▸ **TASKS FOR THIS EXERCISE**:
[1] In the NTIA passage, what cap on cost overruns did AT&T recommend?
[2] Please extract from the NTIA passage the words starting with "NTIA rejected arguments" and going on through "as alternative cap.".

▸ **SOURCE DOCUMENT**:
# # # #
NTIAS’s final reimbursement rules stem from requirement of 1999 National Defense Authorization Act that federal agencies be compensated for relocating to accommodate nonfederal users. Once requirements of that legislation are met, sharing by federal systems won’t be permitted, according to rules. “To the extent that a nonexempt federal entity decides to remain in a reallocated band, the federal entity would remain in the band on a noninterference basis and would not be entitled to reimbursement for any modification costs under these rules.” Rules acknowledged it could take “a number of years” for govt. systems to be relocated in some cases, during which incumbent govt. systems would remain on primary basis and be protected by nongovt. licensee.
NTIA said cost-sharing plan “may be appropriate” for scenarios in which mandate to reimburse govt. entity for moving could disproportionately fall on one licensee or small group. Last year’s NPRM had sought comment on best way to create clearinghouse to administer cost-sharing plan to ensure that govt. agency was compensated in circumstances in which part pf band was “not licensed or acquired by any particular licensee.” Groups such as PCIA had backed clearinghouse model similar to one that FCC used when relocating microwave incumbents to make way for PCS bidders. NTIA said it wasn’t ready to create such plan but would issue “in the near future” further notice to develop cost-sharing plan and seek proposals for clearinghouse or similar mechanism. Absence of cost-sharing plan doesn’t affect scheduled auction of 2385-2390 MHz band because Commission adopted nationwide licensing scheme, rule said. “However, we recognize that addressing the cost-sharing question would be necessary prior to the auction of bands that are licensed in smaller geographic areas or multiple spectrum bands.”
NTIA rejected arguments by Securicor that agency cap total relocation costs as ceiling in postauction negotiation and mediation to bar new costs from being added after bidders had relied on cost estimate of original bid calculation. Defense Dept. had argued against such relocation cost cap, saying original estimates could turn out to be too high or too low as circumstances changed. NTIA said Congress didn’t appear to have intended to limit reimbursement costs incurred by federal agency in relocating or changing their operations. NTIA also turned down recommendation by AT&T to limit cost overruns to 10% above estimated costs as alternative cap.
# # # #
▸ **DATA EXTRACT**:

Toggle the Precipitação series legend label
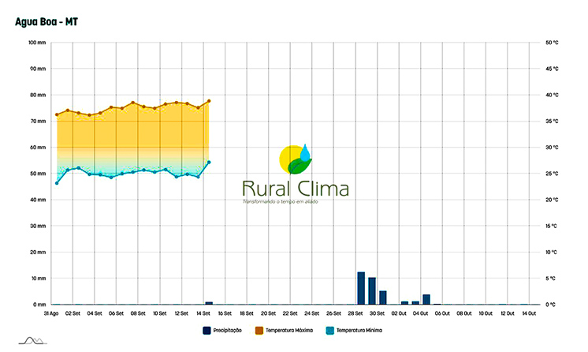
# # # #
▸ **ANSWERS FOR THE TASKS**:
[1] Limiting cost overruns to 10% above estimated costs.

[2]
NTIA rejected arguments by Securicor that agency cap total relocation costs as ceiling in postauction negotiation and mediation to bar new costs from being added after bidders had relied on cost estimate of original bid calculation. Defense Dept. had argued against such relocation cost cap, saying original estimates could turn out to be too high or too low as circumstances changed. NTIA said Congress didn’t appear to have intended to limit reimbursement costs incurred by federal agency in relocating or changing their operations. NTIA also turned down recommendation by AT&T to limit cost overruns to 10% above estimated costs as alternative cap.